El monitoreo personal de la salud ya forma parte de la rutina de la mayoría de los adultos en Reino Unido y podría convertirse en una herramienta clave para fortalecer la prevención y la detección temprana de enfermedades. Así lo revela un estudio liderado por la Universidad de Manchester, publicado en Archives of Public Health.
La investigación encuestó a 4,270 adultos de todo el país y encontró que el 79 % ya utiliza alguna forma de autocontrol, desde el seguimiento de la presión arterial y la glucosa hasta el control de la actividad física, la alimentación, la visión, la audición y el bienestar mental.
Además, el 86 % de los participantes afirmó que estaría dispuesto a monitorear al menos un aspecto de su salud si el Servicio Nacional de Salud (NHS) lo recomendara, mientras que entre el 70 % y el 94 % expresó confianza en los resultados obtenidos mediante estas herramientas. Asimismo, el 78 % indicó que aceptaría que sus registros fueran enviados automáticamente a su médico de atención primaria.
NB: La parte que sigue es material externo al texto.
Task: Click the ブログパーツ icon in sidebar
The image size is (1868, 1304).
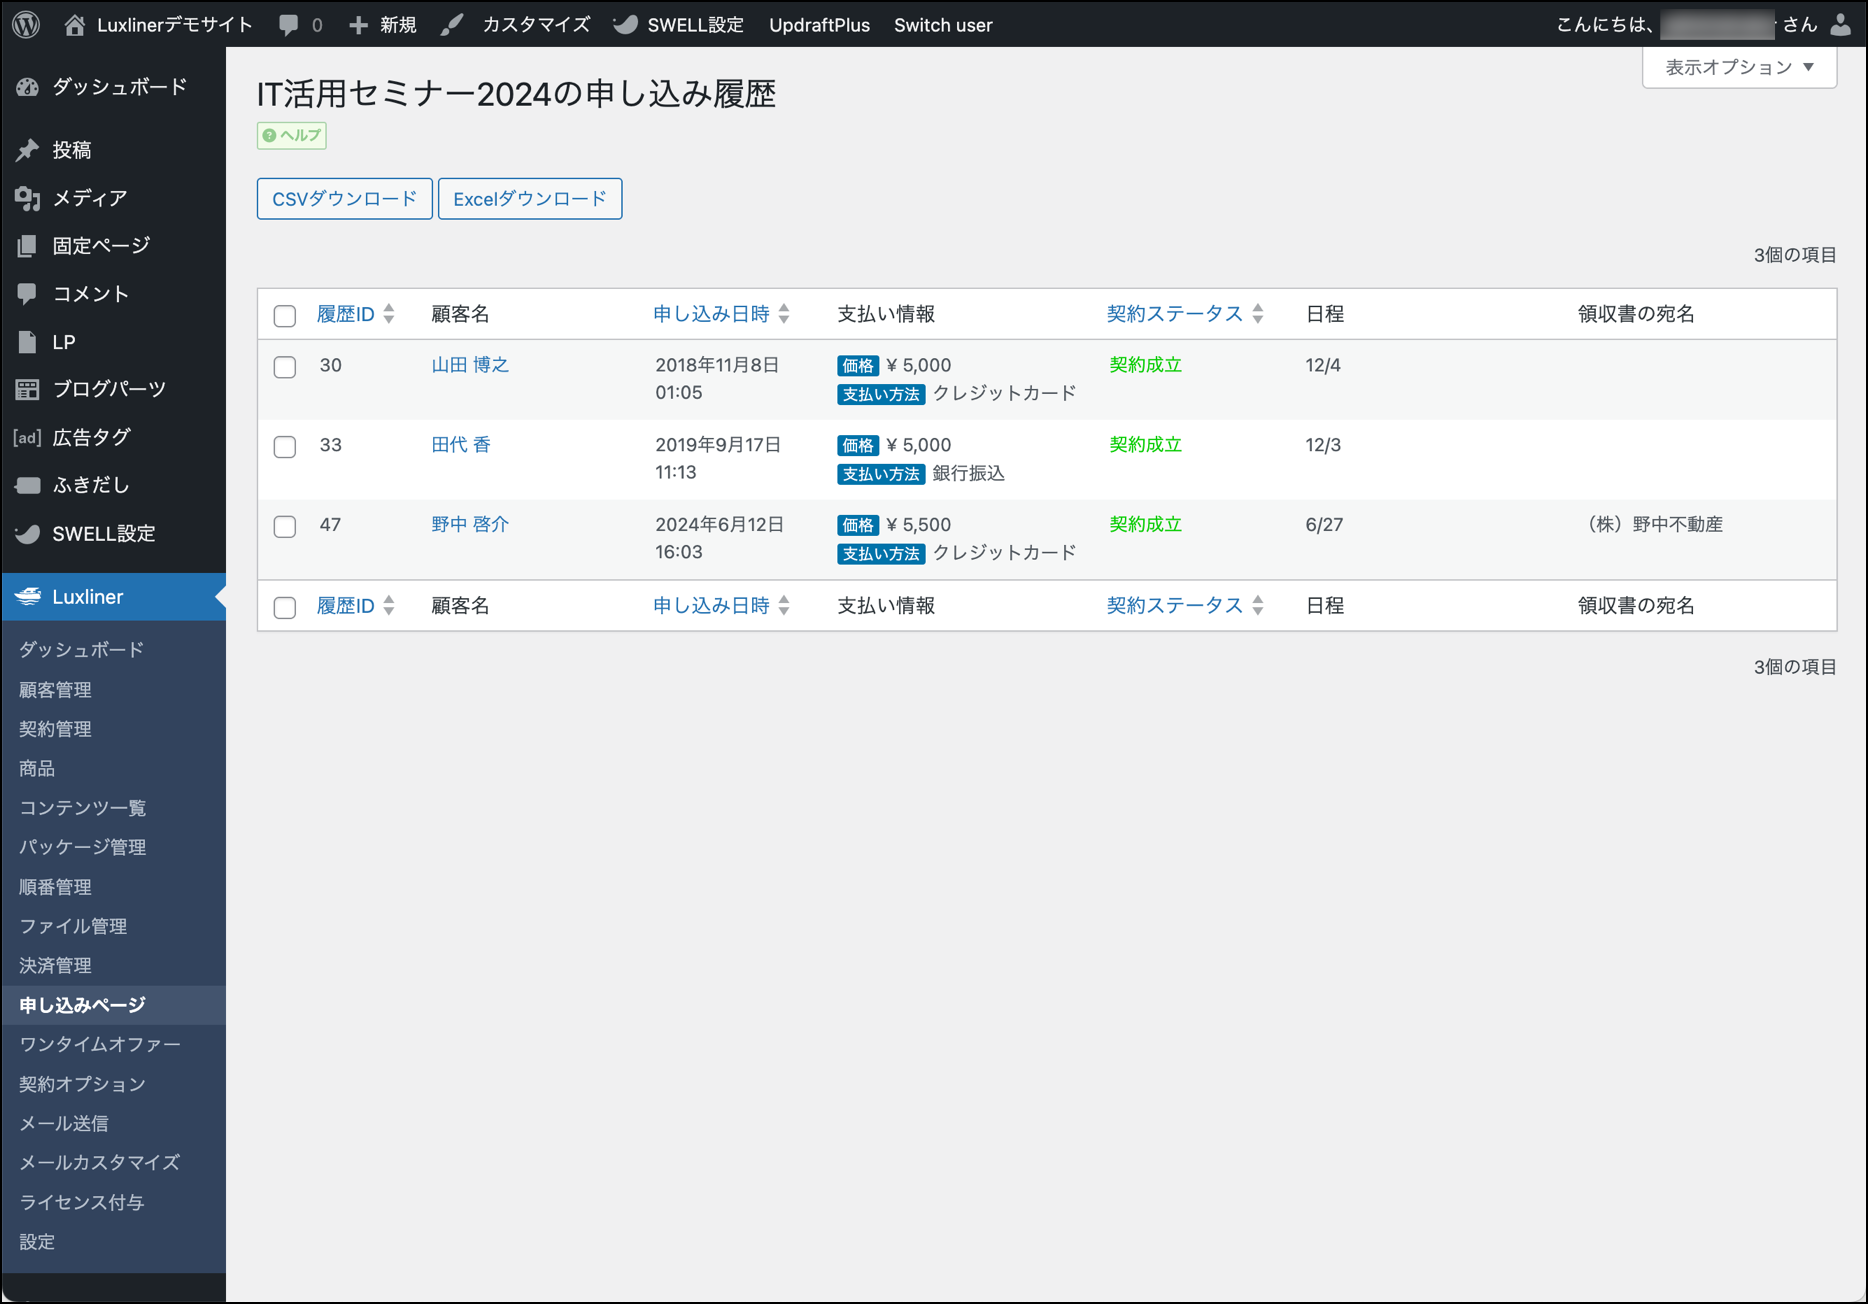Action: 27,389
Entre los principales beneficios percibidos destacan una mayor conciencia sobre el estado de salud, un mayor sentido de control, mejor acceso a la información y conversaciones más equilibradas con los profesionales sanitarios. Sin embargo, los participantes también señalaron posibles desventajas, como ansiedad, realización excesiva de pruebas, confusión al interpretar los resultados, pérdida de motivación y preocupaciones relacionadas con la tecnología.
El estudio también identificó diferencias según el perfil de los participantes. Los adultos jóvenes y las personas con mayor nivel educativo fueron quienes más utilizaron el autocontrol, mientras que los hombres, los adultos mayores, quienes viven en zonas más desfavorecidas y las personas con menor nivel educativo mostraron una menor disposición a adoptar estas herramientas, lo que podría ampliar las desigualdades en salud si su implementación no es equitativa.
Otro hallazgo relevante fue que entre el 14 % y el 38 % de los encuestados afirmó que no tomaría ninguna medida, incluso si el monitoreo detectara un posible problema de salud, dependiendo de la condición evaluada. Este resultado sugiere que la disponibilidad de tecnologías debe ir acompañada de orientación clínica y educación para favorecer una respuesta adecuada.
El profesor Kevin Munro, investigador principal del estudio, señaló que el autocontrol ya es una práctica habitual para muchas personas y tiene el potencial de favorecer la detección temprana de problemas, impulsar acciones preventivas y promover una participación más activa de los pacientes en el cuidado de su salud. No obstante, advirtió que estas tecnologías deben implementarse de manera accesible, comprensible y equitativa, evitando que determinados grupos de la población queden rezagados.